■ **Page extract**:

▬▬▬

Monday, 25 January 2010

Update Your Feeds! Links! Bookmarks!

This blog can now be found at http://alittleelectricity.com/ and not on this here blogger site.
Thank you.

Monday, 31 August 2009

Two Weeks

This is an outstanding fan made video for Two Weeks by Grizzly Bear. It's made by Gabe Askew. Very impressive.


And here's the official version but I think I know which one you will prefer.

Wednesday, 19 August 2009

Paperback Mitre

Over the last few weeks, Pete and I have been busying ourselves with a new football super blog called Paperback Mitre. Please check it out if you're interested following our highs and lows through this new season. There is also small music section that will feature some songs that we enjoy. Football and music- it'll never work. I've posted three songs already, so for the sake of completeness, I will repeat myself here for ALE readers.


Memory Cassette are a mystery. They are either a collection of musicians from New Jersey or just one guy. We don’t know. What we do know is that their chilled-out shoegaze and lo-fi electronica create beautiful summer dreams.

Memory Cassette - Asleep At A Party







I Come To Shanghai take their best indie pop and neo-psych sounds and their favourite records by The Shins and Vampire Weekend and then create their own synth filled sunshine pop.

▬▬▬

■ **Collected data**:

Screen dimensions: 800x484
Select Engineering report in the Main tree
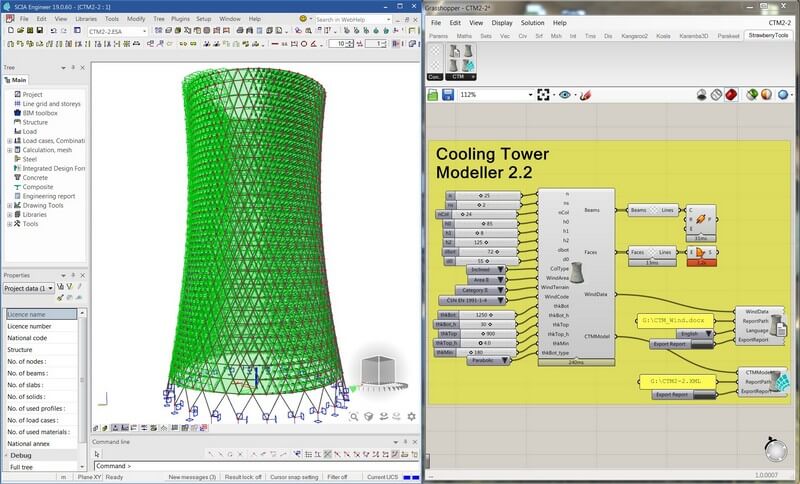point(50,196)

▬▬▬

■ **Tasks and exercises**:
a - In the blog extract above, rewrite the paragraph beginning "Over the last few weeks, Pete and I" as a short bulleted list that keeps its main facts.
b - Continue the blog extract about football and music past its last sentence, which describes I Come To Shanghai's synth-filled sunshine pop.

■ **Responses by task**:
a -
- Pete and the writer have spent recent weeks working on a new football blog, Paperback Mitre.
- Readers are invited to follow their highs and lows through the new season there.
- It also includes a small music section featuring songs they enjoy.
- Three songs have already been posted there and are repeated here for ALE readers.

b -
I Come To Shanghai - Your Lazy Eye







This Windmill song is featured on a new ESPN advert and has inspired me to go back and listen to the 2007 album it come from, a record about embracing the perfect moments in life and recognising the sadness of everything passing in the moment of our death. His new album is out next month.

Windmill - Fluorescent Lights







Friday, 14 August 2009

Why British Sea Power are probably the finest band in the land...

Two incidents this week have proven to me just how vital a band British Sea Power are. Firstly it was last Saturday. As usual we were in the Star and Garter and they played 'No Lucifer'. Listening to that song, it feels like something massive that should be all over the radio. There's big moments for festival crowds to shout out and a clear chorus but then you listen to the lyrics ("the boys from the Hitler youth...a little lost roe dear") and watch the video and it's still 100% the same eccentric brilliant British Sea Power. I hate the idea of a band being eccentric so let's just say it's a band being exactly as they want to be. It's a band totally at ease with themselves and totally focused on making music. Yet the song and the album, Do You Like Rock Music, are wonderful things with massive tunes. It fully deserved all the press and awards it received.



The second incident was tonight. I had got the Man Of Aran DVD a while ago but I've only just had a free flat and an evening to sit down and watch it. Here's how to follow up your most successful album: release a soundtrack to a long forgotten 1934 film about a remote Irish island and a battle with a shark. I love the fact their record label let them do it and I love the fact BSP chose to do it. Post Rock is a genre I enjoy but at the same time I cannot stand a lot of the dull single chord stuff that gets mixed in with it. It's a tricky art form but one, that if you do great right, can be truly mind blowing. Fortunately Man Of Aran falls into the breath taking, life enhancing bracket of the genre.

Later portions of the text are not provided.